Here's the question
Let X and Y be independent random variables, where X is uniformly distributed over (2,4) and Y is exponentially distributed with mean 3. Find the density of U=X/Y
Here's what I got: (3/2)e^(-u/3)
I tried doing the PDF of both of them and divide them subbing in U for Y and it seems that's not the way to do it. I asked my professor for help and he told me that "I was on the right track and to keep thinking about it like that." However, I am at a complete loss as to what exactly I'm suppose to do.
Can anyone help me out with this one?
Best Answer
Let $U=X/Y$ Then since $X$ and $Y$ are strictly positive.
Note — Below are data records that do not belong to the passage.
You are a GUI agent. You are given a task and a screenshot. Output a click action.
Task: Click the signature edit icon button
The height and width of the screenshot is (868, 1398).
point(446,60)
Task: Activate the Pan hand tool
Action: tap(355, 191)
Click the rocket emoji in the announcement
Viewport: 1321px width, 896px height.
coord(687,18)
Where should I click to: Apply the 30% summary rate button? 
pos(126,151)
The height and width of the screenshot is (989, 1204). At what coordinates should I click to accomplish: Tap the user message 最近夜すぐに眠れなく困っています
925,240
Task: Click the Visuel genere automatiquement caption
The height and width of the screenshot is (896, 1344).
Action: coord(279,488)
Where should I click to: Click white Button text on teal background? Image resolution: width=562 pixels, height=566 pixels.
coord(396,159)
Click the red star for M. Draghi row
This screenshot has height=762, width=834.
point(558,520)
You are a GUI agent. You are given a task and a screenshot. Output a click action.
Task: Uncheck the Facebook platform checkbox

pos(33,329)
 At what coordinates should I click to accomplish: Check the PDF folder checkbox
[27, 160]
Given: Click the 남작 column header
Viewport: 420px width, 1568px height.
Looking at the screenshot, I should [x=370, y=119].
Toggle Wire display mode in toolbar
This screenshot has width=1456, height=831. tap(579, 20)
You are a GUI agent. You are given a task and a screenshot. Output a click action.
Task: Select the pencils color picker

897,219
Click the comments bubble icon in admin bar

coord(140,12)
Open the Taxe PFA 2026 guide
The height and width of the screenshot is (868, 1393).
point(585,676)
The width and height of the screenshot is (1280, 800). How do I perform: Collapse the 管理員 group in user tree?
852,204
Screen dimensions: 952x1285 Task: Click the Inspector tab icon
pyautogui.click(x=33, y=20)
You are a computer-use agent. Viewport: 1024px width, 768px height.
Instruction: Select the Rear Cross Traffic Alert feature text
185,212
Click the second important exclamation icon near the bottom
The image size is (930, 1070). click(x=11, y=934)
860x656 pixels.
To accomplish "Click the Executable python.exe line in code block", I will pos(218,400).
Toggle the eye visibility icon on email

$$\begin{align}F_U(u)~=~&\Pr(U\leq u) \\[1ex] ~=~& \mathsf P(Y\geq uX) \\[1ex] =~& \int_2^4 \mathsf P(Y\geq X/u\mid X=x)~f_X(x)\operatorname d x \\[1ex] =~& \tfrac 1 2\int_2^4 \mathsf P(Y\geq x/u)\operatorname d x\quad\mathbf 1_{u\in(0;\infty)} \\[1ex] =~& \tfrac 1 2\int_2^4 \mathsf e^{-x/3u}\operatorname d x\quad\mathbf 1_{u\in(0;\infty)} \\[3ex] f_U(u) ~=~& \dfrac{\operatorname d~F_U(u)}{\operatorname d~u\qquad}\end{align}$$